Teaching Methodologies

The following teaching methodologies are used in this course:

1. Expository method: explanatory method where theoretical foundations and concepts are presented by the teacher and discussed with the class. Concepts and information will be presented to students through, for example, slide presentations or oral discussions. It will be used in classes to structure and outline the information.

2. Demonstrative method: based on the example given by the teacher of a technical or practical operation that one wishes to be learned. It focuses on how a given operation is carried out, highlighting the most appropriate techniques, tools and equipment. It will be used, for example, in practical and laboratory classes.

3. Interrogative method: process based on verbal interactions, under the direction of the teacher, adopting the format of questions and answers. It allows for greater dynamics in the classroom and consolidates learning. It will be used, for example, to remember elements of previous classes and in revisions of the lectured content.

4. Active methods: pedagogical techniques will be used in which the student is the center of the learning process, being an active participant and involved in his own training. The teacher assumes the role of facilitator, stimulating critical thinking, collaboration, creativity and student autonomy. They will be applied in classes to achieve a dynamic and more lasting learning environment.

 

Learning Results

At the end of the curricular period of this curricular unit, the student must:

– Identify the main concepts of data science applied to management.

– Organize and interpret data, identify patterns and trends, apply data science methods/algorithms to problem-solving, and evaluate the results.

– Assess and interpret work conducted within the scope of data science applied to management. 

– Use the concepts and tools analyzed and discussed in class to draw useful conclusions that support well-founded decision-making.

Program

1 – Introduction to data science concepts applied to management

2 – OSEMN methodology (Obtain/Scrub/Explore/Model/iNterpret)

3 – Data collection

4 – Data cleaning

5 – Data Exploration, including Preprocessing and Feature Engineering

6 – Models for data science problems applied to management

7 – Model evaluation and interpretation of results

Curricular Unit Teachers

Helena Fernández López

Grading Methods

Periodic evaluation
  • - a) practical assignements - 50.0%
  • - Exam - 50.0%
Exam Evaluation
  • - Individual and/or Group Work - 25.0%
  • - Exam - 75.0%

Internship(s)

NAO

Bibliography

Bruce, Peter, Andrew Bruce, and Peter Gedeck.
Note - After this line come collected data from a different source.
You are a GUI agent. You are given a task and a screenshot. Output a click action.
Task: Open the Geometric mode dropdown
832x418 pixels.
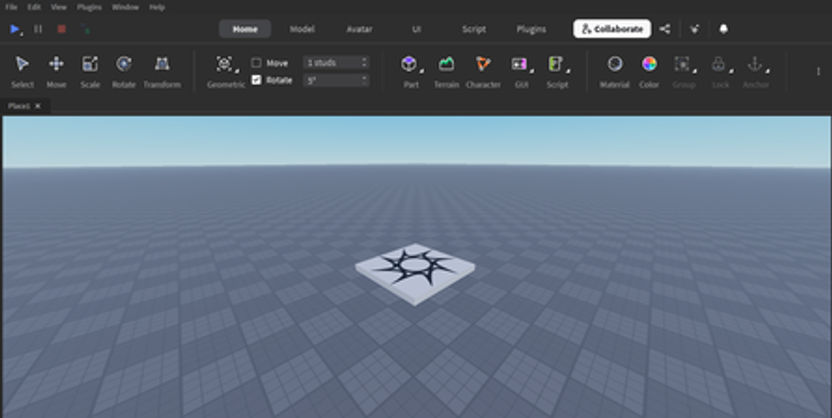coord(237,71)
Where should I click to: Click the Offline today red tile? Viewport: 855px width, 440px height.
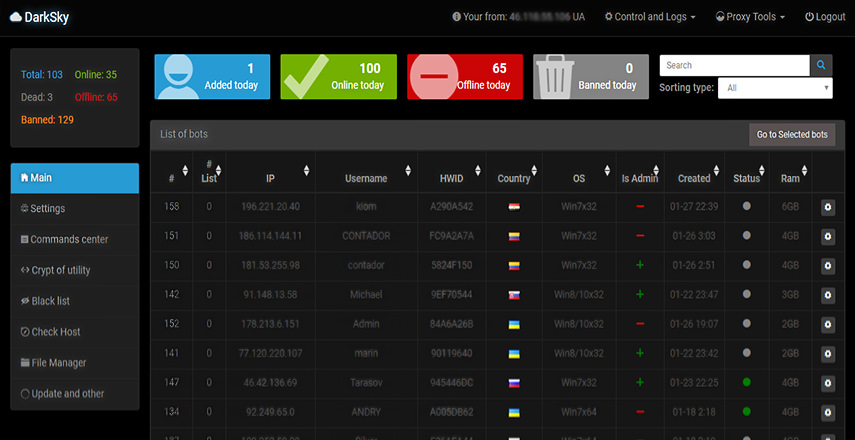click(x=464, y=77)
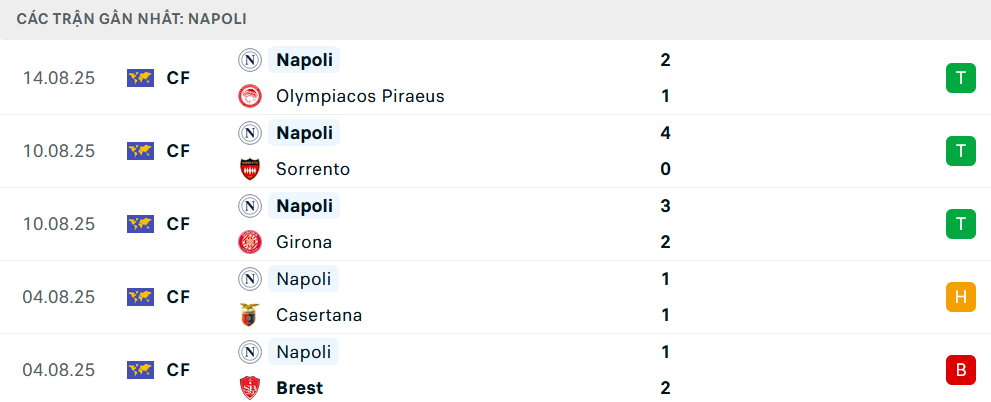The height and width of the screenshot is (402, 991).
Task: Click world flag icon for Brest match
Action: pyautogui.click(x=140, y=370)
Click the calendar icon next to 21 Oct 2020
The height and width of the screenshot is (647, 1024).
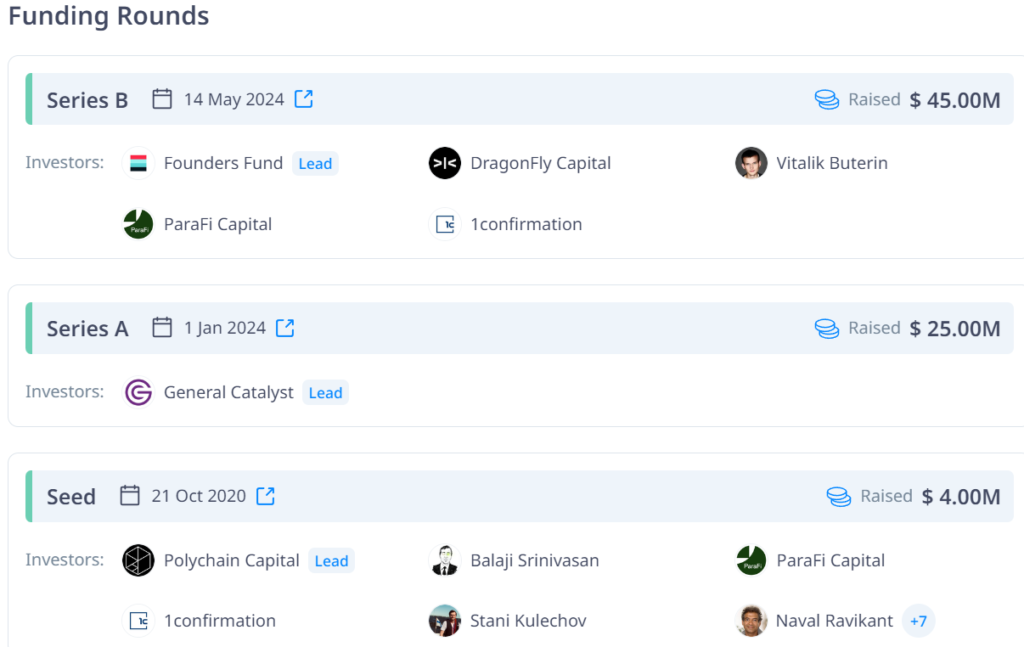(x=132, y=496)
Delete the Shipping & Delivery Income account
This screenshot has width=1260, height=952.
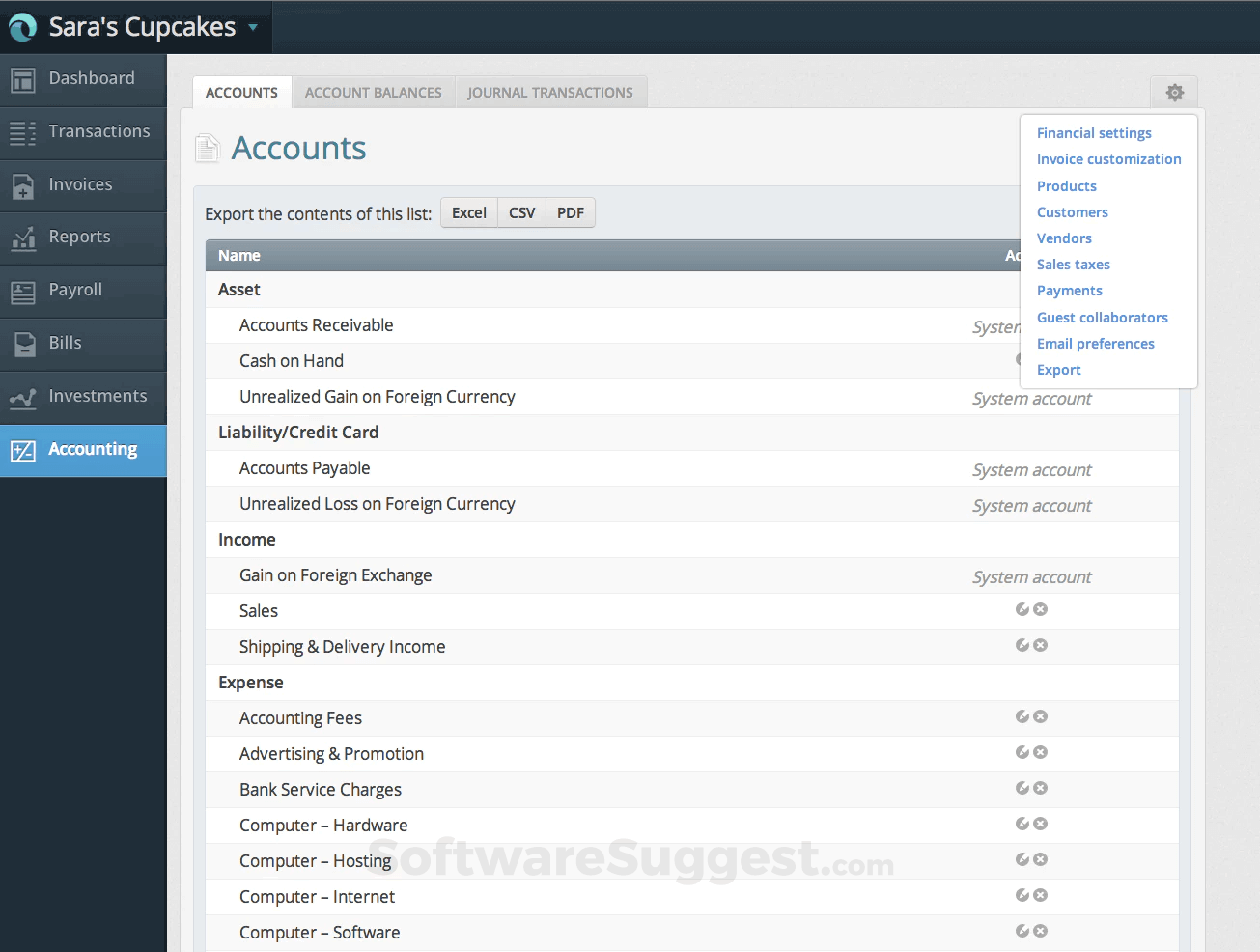[1040, 645]
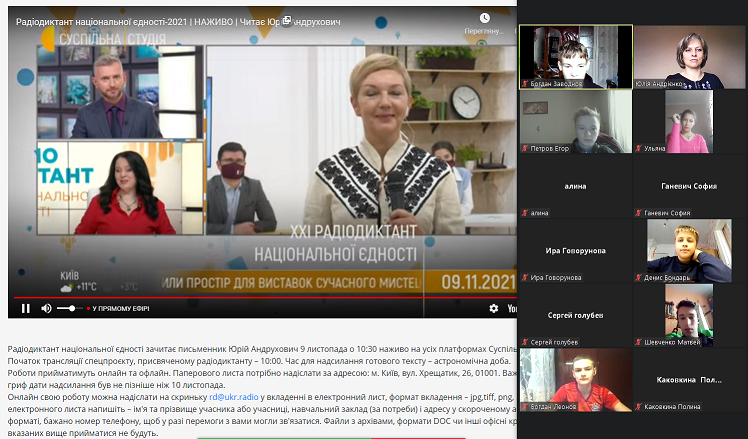This screenshot has height=439, width=748.
Task: Click the muted mic icon beside Петров Егор
Action: (x=525, y=149)
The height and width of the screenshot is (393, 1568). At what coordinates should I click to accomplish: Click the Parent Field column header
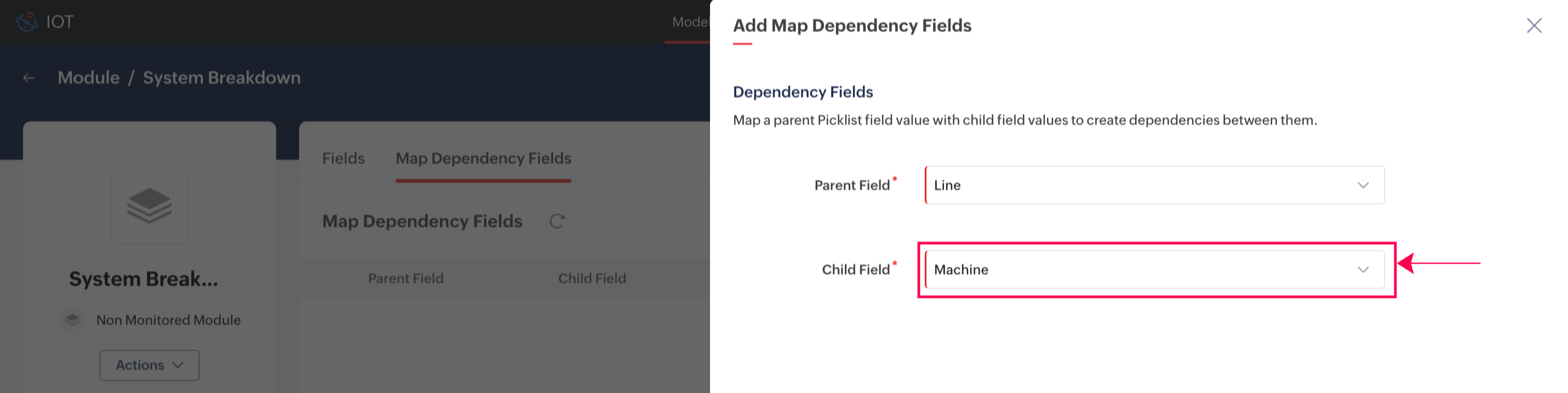point(405,278)
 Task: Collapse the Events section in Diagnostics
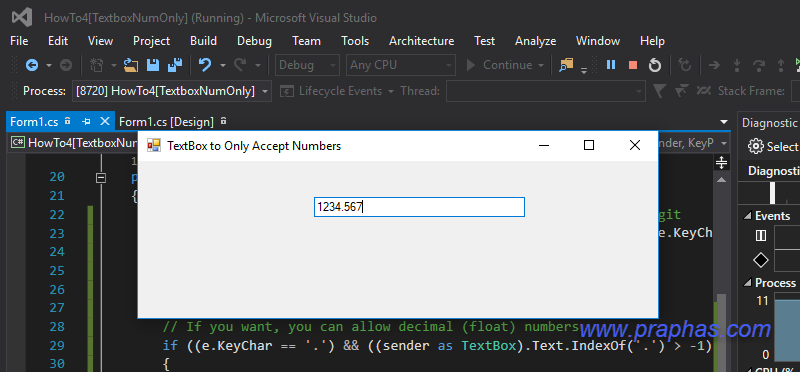point(747,216)
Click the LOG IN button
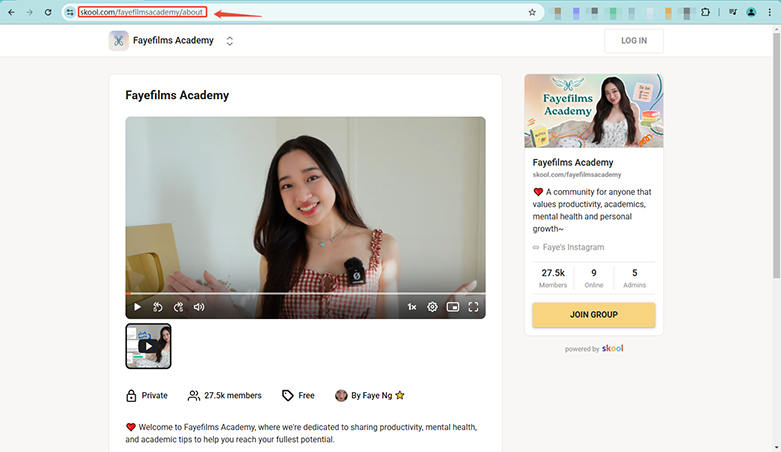This screenshot has height=452, width=781. pyautogui.click(x=633, y=41)
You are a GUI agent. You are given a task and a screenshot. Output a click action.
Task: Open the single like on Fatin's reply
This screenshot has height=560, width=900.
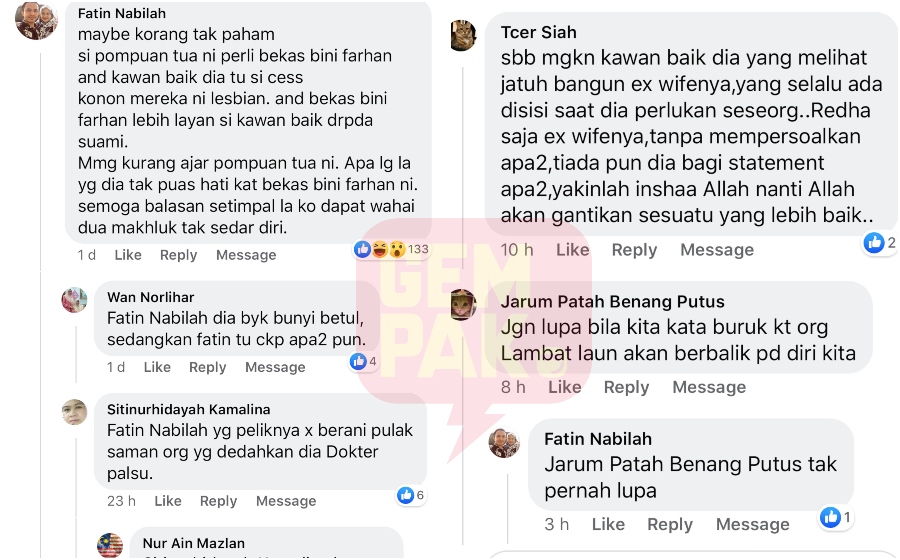point(836,518)
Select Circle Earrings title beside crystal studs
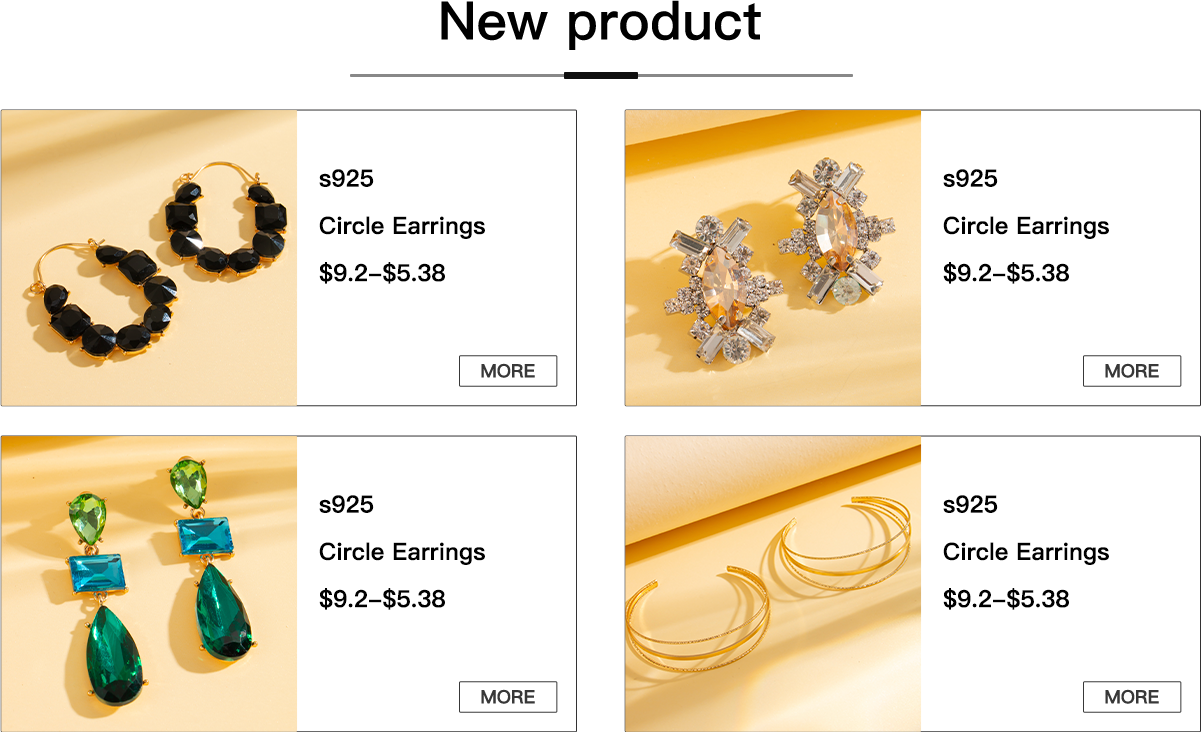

Practical Statistics for Data Scientists: 50+ essential concepts using R and Python. O’Reilly Media, 2020.

Knaflic, Cole Nussbaumer. Storytelling with data: A data visualization guide for business professionals. John Wiley & Sons, 2025.

Murteira, Bento, Andrade e Silva, João, Pimenta, Filomena, Silva Ribeiro, Carlos e Pimenta, Carlos. Introdução à Estatística (4ª Edição). Escolar Editora, 2023.

Ramos, Madalena, Barroso, Mário, Sampaio, Eleutério. Exercícios de Estatística Descritiva para as Ciências Sociais (3ª Edição). Edições Sílabo, 2025.

Jung, Alexander. Machine learning: The basics. Springer Nature, 2022.